[Opening Data shown section]

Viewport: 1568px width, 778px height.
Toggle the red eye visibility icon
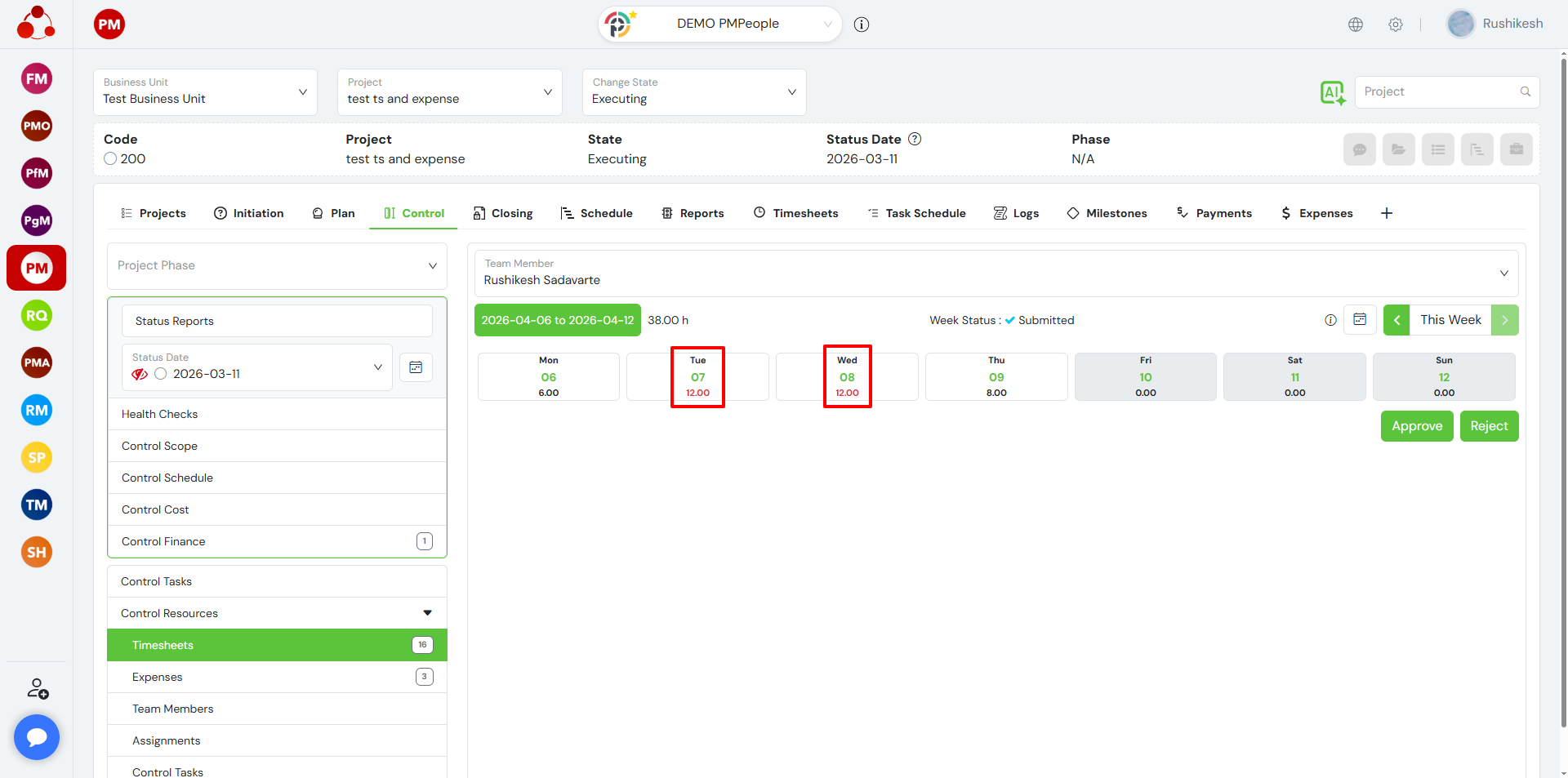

[Closing Data shown section]
[Opening Data shown section]

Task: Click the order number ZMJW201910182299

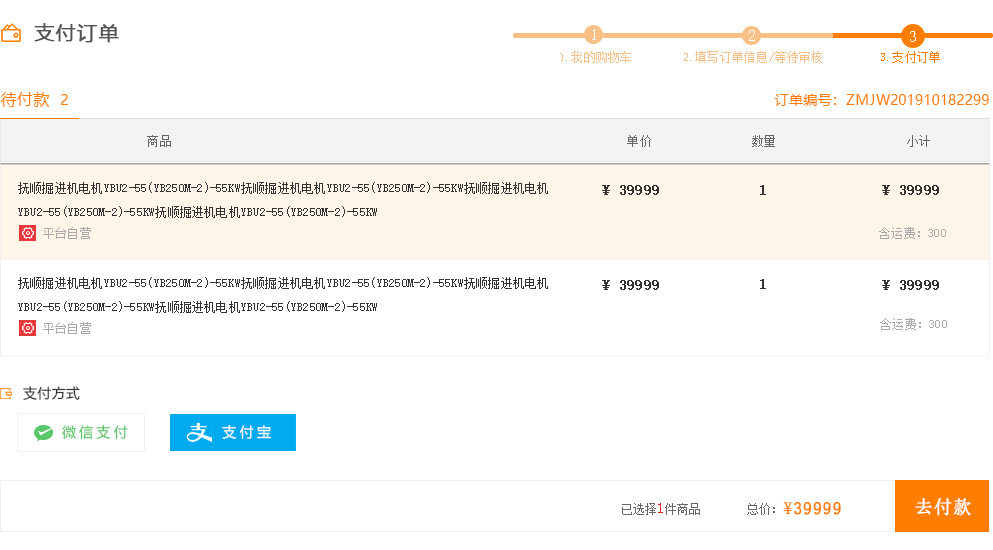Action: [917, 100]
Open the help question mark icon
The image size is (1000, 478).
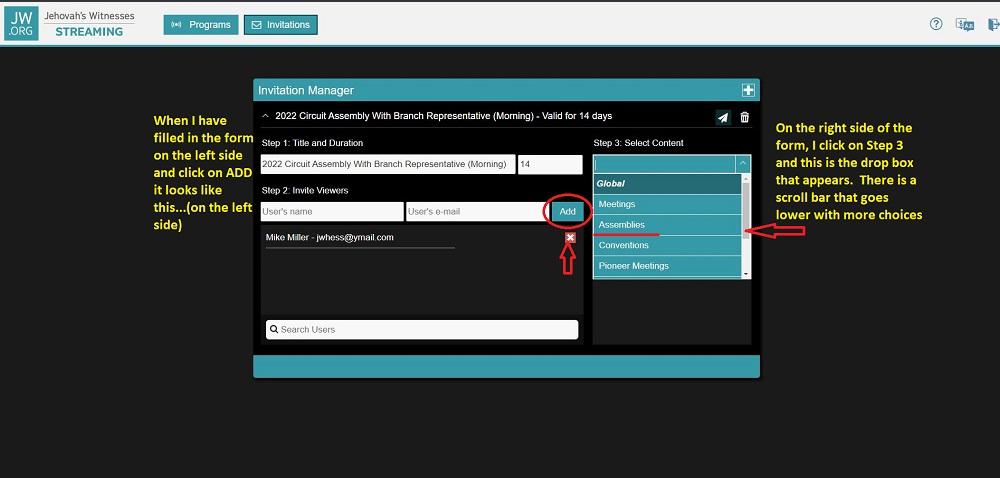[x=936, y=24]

[Closing Data shown section]
[Opening Data shown section]

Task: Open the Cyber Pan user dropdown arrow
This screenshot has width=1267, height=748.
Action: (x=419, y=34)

[Closing Data shown section]

- **Exercise**
What are the lines, exactly as written above, from the line with "Viewport: 1568px width, 778px height." to the line with "Toggle the red eye visibility icon", both included? Output only those.

- **Answer to the problem**
Viewport: 1568px width, 778px height.
Toggle the red eye visibility icon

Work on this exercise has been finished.